Related papers: Global Algorithms for Mean-Variance Optimization in Markov Decision Processes

Global Algorithms for Mean-Variance Optimization in Markov Decision Processes

URL: http://arxiv.org/abs/2302.13710v1
Date: Mon, 27 Feb 2023 12:17:43 GMT
Title: Global Algorithms for Mean-Variance Optimization in Markov Decision Processes
Authors: Li Xia, Shuai Ma
Abstract summary: Dynamic optimization of mean and variance in Markov decision processes (MDPs) is a long-standing challenge caused by the failure of dynamic programming. We propose a new approach to find the globally optimal policy for combined metrics of steady-state mean and variance in an infinite-horizon undiscounted MDP.
Score: 8.601670707452083
License: http://creativecommons.org/licenses/by/4.0/
Abstract: Dynamic optimization of mean and variance in Markov decision processes (MDPs) is a long-standing challenge caused by the failure of dynamic programming. In this paper, we propose a new approach to find the globally optimal policy for combined metrics of steady-state mean and variance in an infinite-horizon undiscounted MDP. By introducing the concepts of pseudo mean and pseudo variance, we convert the original problem to a bilevel MDP problem, where the inner one is a standard MDP optimizing pseudo mean-variance and the outer one is a single parameter selection problem optimizing pseudo mean.

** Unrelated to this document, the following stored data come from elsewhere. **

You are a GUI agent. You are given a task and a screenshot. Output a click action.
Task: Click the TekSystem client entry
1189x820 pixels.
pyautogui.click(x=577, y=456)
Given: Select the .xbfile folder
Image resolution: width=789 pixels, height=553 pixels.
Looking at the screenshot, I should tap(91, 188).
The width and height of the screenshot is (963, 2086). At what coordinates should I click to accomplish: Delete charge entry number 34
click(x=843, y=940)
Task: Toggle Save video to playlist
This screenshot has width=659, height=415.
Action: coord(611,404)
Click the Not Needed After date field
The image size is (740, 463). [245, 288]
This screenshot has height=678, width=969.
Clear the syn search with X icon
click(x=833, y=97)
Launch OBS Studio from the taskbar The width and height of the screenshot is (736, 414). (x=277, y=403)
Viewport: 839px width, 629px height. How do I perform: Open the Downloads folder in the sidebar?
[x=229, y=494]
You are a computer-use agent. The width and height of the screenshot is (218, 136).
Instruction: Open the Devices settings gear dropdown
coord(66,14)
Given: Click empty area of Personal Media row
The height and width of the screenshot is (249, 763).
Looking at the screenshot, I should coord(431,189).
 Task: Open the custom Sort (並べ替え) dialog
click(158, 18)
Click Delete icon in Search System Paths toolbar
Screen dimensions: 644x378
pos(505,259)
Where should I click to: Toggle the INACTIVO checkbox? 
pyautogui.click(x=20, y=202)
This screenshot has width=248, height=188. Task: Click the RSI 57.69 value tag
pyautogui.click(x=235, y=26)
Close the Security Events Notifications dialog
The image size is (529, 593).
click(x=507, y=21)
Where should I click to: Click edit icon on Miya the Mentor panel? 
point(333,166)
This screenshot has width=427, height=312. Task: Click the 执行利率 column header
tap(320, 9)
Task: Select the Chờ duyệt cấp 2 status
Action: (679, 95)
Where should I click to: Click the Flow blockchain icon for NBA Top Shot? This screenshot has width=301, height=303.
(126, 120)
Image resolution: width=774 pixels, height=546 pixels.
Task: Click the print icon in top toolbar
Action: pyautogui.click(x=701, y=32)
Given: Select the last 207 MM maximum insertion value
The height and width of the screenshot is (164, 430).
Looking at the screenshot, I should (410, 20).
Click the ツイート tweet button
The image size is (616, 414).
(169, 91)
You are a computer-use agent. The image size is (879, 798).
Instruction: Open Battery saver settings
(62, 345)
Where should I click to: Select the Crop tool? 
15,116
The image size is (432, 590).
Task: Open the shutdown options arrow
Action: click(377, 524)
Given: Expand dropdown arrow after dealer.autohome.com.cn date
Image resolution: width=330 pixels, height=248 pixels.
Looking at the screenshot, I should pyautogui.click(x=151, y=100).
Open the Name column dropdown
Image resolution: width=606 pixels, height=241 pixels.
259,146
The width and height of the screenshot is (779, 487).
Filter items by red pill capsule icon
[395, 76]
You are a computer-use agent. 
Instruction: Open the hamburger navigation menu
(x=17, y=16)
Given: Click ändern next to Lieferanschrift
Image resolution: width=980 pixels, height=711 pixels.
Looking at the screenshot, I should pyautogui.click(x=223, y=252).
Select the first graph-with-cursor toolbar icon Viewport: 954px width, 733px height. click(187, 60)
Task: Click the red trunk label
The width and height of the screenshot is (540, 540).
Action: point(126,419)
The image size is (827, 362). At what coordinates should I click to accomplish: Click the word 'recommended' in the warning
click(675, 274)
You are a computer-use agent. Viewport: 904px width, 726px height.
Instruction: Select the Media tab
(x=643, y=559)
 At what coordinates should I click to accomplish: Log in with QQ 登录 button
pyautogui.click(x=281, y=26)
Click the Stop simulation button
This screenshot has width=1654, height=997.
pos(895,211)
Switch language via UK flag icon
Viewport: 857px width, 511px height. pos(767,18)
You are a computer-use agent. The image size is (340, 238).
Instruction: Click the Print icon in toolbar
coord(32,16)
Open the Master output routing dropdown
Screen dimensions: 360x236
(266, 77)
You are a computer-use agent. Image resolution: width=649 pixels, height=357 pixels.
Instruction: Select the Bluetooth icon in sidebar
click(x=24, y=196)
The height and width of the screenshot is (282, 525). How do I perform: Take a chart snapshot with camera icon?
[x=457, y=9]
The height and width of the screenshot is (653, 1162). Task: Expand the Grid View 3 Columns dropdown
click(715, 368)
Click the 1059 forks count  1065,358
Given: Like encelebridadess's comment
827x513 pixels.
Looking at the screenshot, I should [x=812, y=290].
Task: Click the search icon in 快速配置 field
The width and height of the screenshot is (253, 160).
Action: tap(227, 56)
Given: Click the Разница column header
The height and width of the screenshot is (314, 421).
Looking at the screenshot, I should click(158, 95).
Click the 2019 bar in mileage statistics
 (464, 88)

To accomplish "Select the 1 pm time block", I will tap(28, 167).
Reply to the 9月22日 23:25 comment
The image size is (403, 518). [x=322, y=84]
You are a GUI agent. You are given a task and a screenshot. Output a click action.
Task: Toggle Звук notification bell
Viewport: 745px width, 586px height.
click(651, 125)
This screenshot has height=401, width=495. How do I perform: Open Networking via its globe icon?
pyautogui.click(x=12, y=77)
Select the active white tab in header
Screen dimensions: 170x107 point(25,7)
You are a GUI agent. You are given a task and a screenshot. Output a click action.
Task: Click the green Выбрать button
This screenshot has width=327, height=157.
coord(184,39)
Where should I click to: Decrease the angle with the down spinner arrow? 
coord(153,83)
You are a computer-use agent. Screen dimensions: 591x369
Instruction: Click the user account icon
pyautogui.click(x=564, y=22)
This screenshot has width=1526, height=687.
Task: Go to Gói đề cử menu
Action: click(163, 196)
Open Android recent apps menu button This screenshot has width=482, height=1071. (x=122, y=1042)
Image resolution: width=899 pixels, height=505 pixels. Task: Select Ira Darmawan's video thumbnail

We use the sensitivity analysis of MDPs to derive the properties of this bilevel problem. By solving inner standard MDPs for pseudo mean-variance optimization, we can identify worse policy spaces dominated by optimal policies of the pseudo problems. We propose an optimization algorithm which can find the globally optimal policy by repeatedly removing worse policy spaces. The convergence and complexity of the algorithm are studied. Another policy dominance property is also proposed to further improve the algorithm efficiency. Numerical experiments demonstrate the performance and efficiency of our algorithms. To the best of our knowledge, our algorithm is the first that efficiently finds the globally optimal policy of mean-variance optimization in MDPs. These results are also valid for solely minimizing the variance metrics in MDPs.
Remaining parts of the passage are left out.